/PgSynchronizer

Tool to synchronize data between PostgreSQL databases

Primary LanguageC

PgSynchronizer

PgSynchronizer is a database synchronization utility intended specifically for PostgreSQL. The goal was to create a tool capable of incrementally synchronizing entire schema in a scenario where access to the underlying OS could be limited, such as database-as-a-service with certain cloud providers.

The tool was inspired by pg_comparator, but with the important condition to perform the synchronization using only built-in database means, without any additional extensions having to be installed since access to do so may not be available. I have also experimented with a variety of techniques to optimize for database and network performance, which is the reason for a variety of unused pieces of code.

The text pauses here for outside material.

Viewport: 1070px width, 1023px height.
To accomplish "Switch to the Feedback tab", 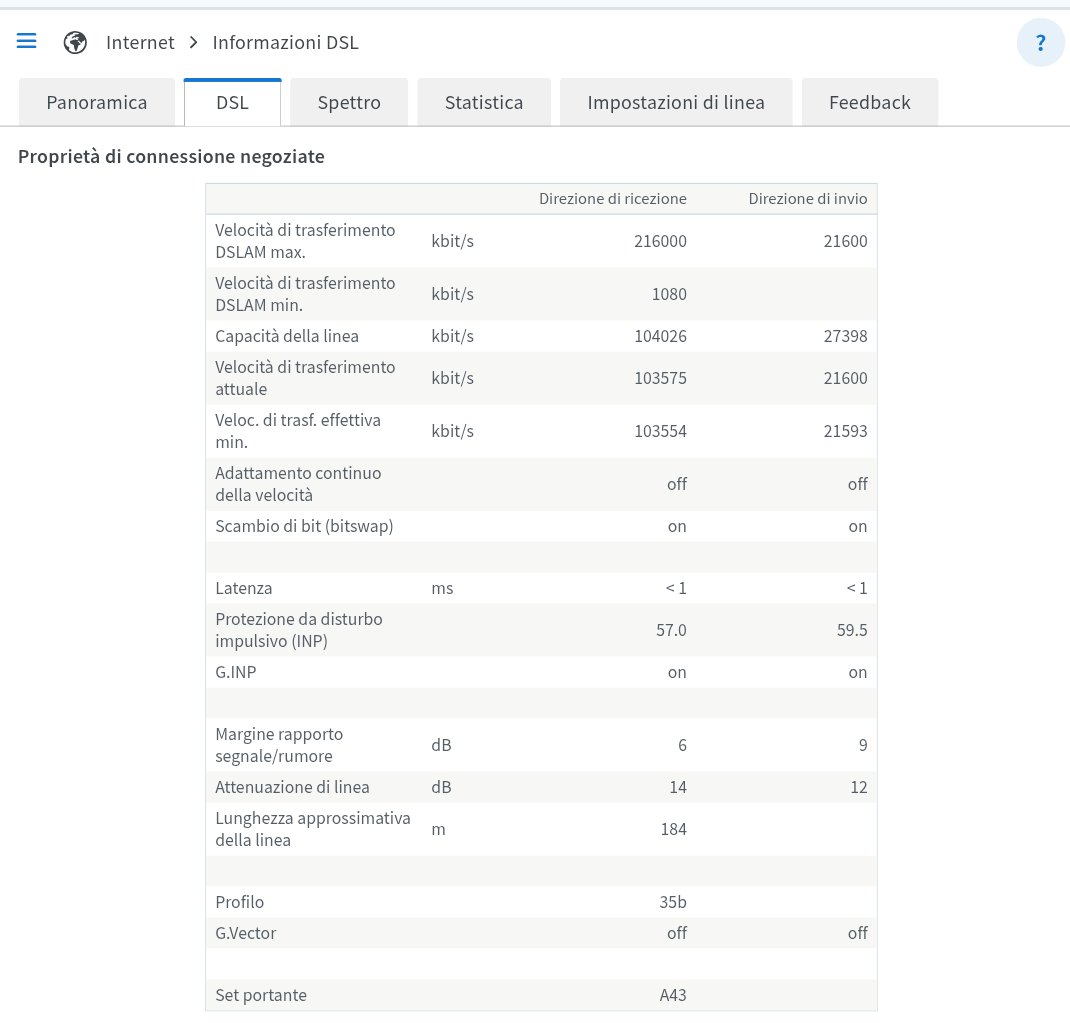I will (x=869, y=102).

There was no particular reason to do it in C, as the most of the workload takes places on the databases themselves, it should be simple enough to re-implement it in Java or other language.

Build

Project depends on libpq (PostgreSQL client library). Assuming your environment is setup with PostgreSQL development files and gcc suite, simply run "make".

Run

Small self-explanatory config file (sync.conf) is provided. After you edit it to make adjustments for your environment, simply run as :

./pgsynchronizer /your/path/sync.conf

Limitations

  • The tool will synchronize the tables specified in the config file, it will not enumerate the tables automatically.
  • Sequences are currently not synchronized.
  • Primary Key and Foreign Key constraints won't cause issues as constraints are disabled on target database during execution. Unique constraints on the other hand will cause issues, and should be removed from the target tables.
  • Composite Primary Keys are not supported, but shouldn't cause issues - tables with such will be treated as tables without PK altogether.

Example

postgres=# create database source_db;
CREATE DATABASE
postgres=# \c source_db
You are now connected to database "source_db" as user "postgres".
source_db=# create table table1(a bigint primary key, b varchar, c varchar);
CREATE TABLE
source_db=# create table table2(b varchar, c varchar);
CREATE TABLE
source_db=# create table table3(a bigint, b timestamp, primary key (a,b), c varchar, d varchar);
CREATE TABLE
source_db=# \c postgres;
You are now connected to database "postgres" as user "postgres".
postgres=# create database dest_db template source_db;
CREATE DATABASE
source_db=# insert into table1 values(1, 'hello', 'world');
INSERT 0 1
source_db=# insert into table1 values(2, 'world', 'hello');
INSERT 0 1
source_db=# insert into table2 values('world', 'hello');
INSERT 0 1
source_db=# insert into table2 values('hello', 'world');
INSERT 0 1
source_db=# insert into table3 values(1, now(), 'hello', 'world');
INSERT 0 1
source_db=# insert into table3 values(2, now(), 'world', 'hello');
INSERT 0 1
source_db=#

connecting to 127.0.0.1 5432 postgres source_db
connecting to 127.0.0.1 5432 postgres dest_db

Attempting to synchronize table table1 with strategy HASH
found primary key column a for table table1
analyzed 2 source rows, 0 destination rows
calculated 2 inserts, 0 updates, 0 deletes
COPY completed with 2 rows affected
performed 2 inserts, 0 updates, 0 deletes

Attempting to synchronize table table2 with strategy HASH
failed to determine a suitable PK. Resorting to ctid.
analyzed 2 source rows, 0 destination rows
calculated 2 inserts, 0 updates, 0 deletes
COPY completed with 2 rows affected
performed 2 inserts, 0 updates, 0 deletes

Attempting to synchronize table table3 with strategy HASH
table table3 appears to have a composite PK
failed to determine a suitable PK. Resorting to ctid.
analyzed 2 source rows, 0 destination rows
calculated 2 inserts, 0 updates, 0 deletes
COPY completed with 2 rows affected
performed 2 inserts, 0 updates, 0 deletes

source_db=# update table1 set b = 'stuff' where a = 2;
UPDATE 1
source_db=# delete from table3 where a = 1;
DELETE 1
source_db=#

Attempting to synchronize table table1 with strategy HASH
found primary key column a for table table1
analyzed 2 source rows, 2 destination rows
calculated 0 inserts, 1 updates, 0 deletes
performed 0 inserts, 1 updates, 0 deletes

Attempting to synchronize table table2 with strategy HASH
failed to determine a suitable PK. Resorting to ctid.
analyzed 2 source rows, 2 destination rows
calculated 0 inserts, 0 updates, 0 deletes

Attempting to synchronize table table3 with strategy HASH
table table3 appears to have a composite PK
failed to determine a suitable PK. Resorting to ctid.
analyzed 1 source rows, 2 destination rows
calculated 0 inserts, 0 updates, 1 deletes
performed 0 inserts, 0 updates, 1 deletes